Un problème soulevé il y a près de 20 ans
Une étude menée en 1990 par le professeur G. Richez indiquait 11.700 plongées durant la période estivale. En 2007, 22 clubs signataires de la charte déclaraient 30.000 plongées, dont la moitié sur l’îlot de la Gabinière, dont l’espace marin subit à certaines périodes de l’année une pression à la limite du supportable. Et la réalité des chiffres va certainement bien au-delà. Dès 1993, les scientifiques du Parc National de Port-Cros et les agents considéraient que le niveau d’activité était susceptible de poser de sérieux problèmes de protection du milieu, de maintien de la qualité des plongées, voire même de sécurité.
La naissance de la charte
La première charte de la plongée dans les eaux du Parc fut signée en 1994 par une vingtaine d’établissements qui s’engageaient principalement à limiter la fréquentation sur site, et à veiller à ce que le comportement des plongeurs soit respectueux de l’environnement sous-marin. Désormais, la charte de la plongée s’applique à tous, structures de plongée et plongeurs individuels (qui doivent désormais la signer à la capitainerie de Port-Cros), dont elle devient en quelque sorte un rappel à la loi : c’est une démarche juridique tout à fait originale qui en augmente la portée, un peu comme si à l’entrée d’une autoroute vous vous engagiez par écrit à respecter la vitesse maximale autorisée.

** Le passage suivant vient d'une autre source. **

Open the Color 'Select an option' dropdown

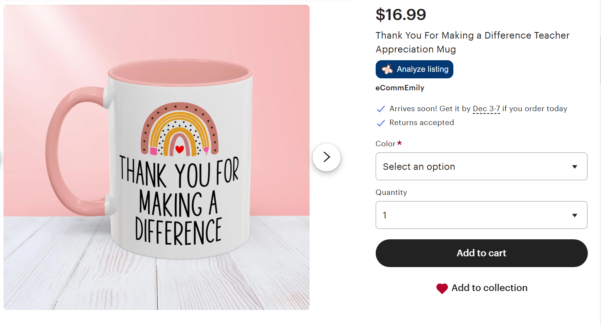(x=481, y=166)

Limitation des plongées et pédagogie
Pour les opérateurs de plongée qui réalisent l’essentiel des immersions sur le domaine maritime du Parc, la charte impose la diffusion d’un message pédagogique à l’égard de leur clientèle, et la limitation du nombre de plongeurs à 40. Les formations ne sont pas autorisées sur l’îlot de la Gabinière, la pointe de la Croix et celle du Vaisseau. Les plongées de nuit y sont interdites. Ils s’engagent aussi à attirer l’attention de leurs moniteurs et des plongeurs sur la grande sensibilité du milieu, sur la nécessité de respecter et de faire respecter rigoureusement la réglementation du Parc national et les prescriptions de la présente charte, et notamment sur la prohibition absolue de tout nourrissage et de tout contact volontaire ou involontaire avec le substrat ou les espèces.
Une pratique loin d’être évidente
Mais ces dispositions sont loin d’être évidentes à respecter. Même si le niveau 1 ou équivalent est requis pour plonger dans les eaux du Parc, certaines plongées se font avec des courants violents, et il est parfois difficile de rester en pleine eau, à moins de vouloir être récupéré au large de Porquerolles ! De même, il est rare de voir des photographes, même les plus aguerris, réaliser des prises de vues en pleine eau, et la concentration sur le sujet se fait parfois au détriment de ce qu’il y a autour. En marge du festival de l’image sous-marine à Estartit en juin 2011, les responsables de la réserve des îles Medes ont présenté une étude indiquant que l’impact d’un photographe sur le milieu est deux fois plus important que celui d’un simple plongeur. Or, la photographie sous-marine connaît un succès grandissant avec l’émergence d’appareils photo numériques dont la qualité se rapproche de celle des « reflex », pour un coût bien moindre.
Difficile équation pour l’avenir
Difficile équation que le Parc National de Port-Cros en particulier, et les aires marines protégées en général, essayent de résoudre. La tentation serait grande de restreindre l’accès à certaines zones, maritimes ou terrestres (l’idée de « sanctuariser » l’îlot de la Gabinière n’est pas simplement une hypothèse d’école !), afin de limiter l’effet de charge. Plongeurs et opérateurs de plongée sont aujourd’hui bien conscients de la fragilité du milieu, mais aussi du fait que la surfréquentation d’un site nuit à la qualité de la prestation fournie.
Répartir la charge sur tous les sites
A elle seule, la Gabinière supporte la moitié des plongées réalisées sur le Parc, alors qu’elle ne dispose que de 5 dispositifs d’amarrage (15 sur l’ensemble des zones réservées à la plongée : Gabinière, Pointe de la Croix, Vaisseau, Galère, Montrémian, Bagaud). D’autres sites dignes d’intérêt existent (les éboulis du Vaisseau, le Tuff, le Nartassier, La tourelle de la Dame) peu fréquentés qui permettraient de réduire l’effet de charge d’autres sites. Et là, de belles surprises sont au rendez-vous ! Une meilleure répartition des plongeurs sur l’ensemble des sites serait donc certainement un gage de qualité de la pratique, et de protection des milieux. Pour que Port-Cros, et maintenant Porquerolles, continuent à être pour nous tous un fabuleux espace de découverte de la Méditerranée.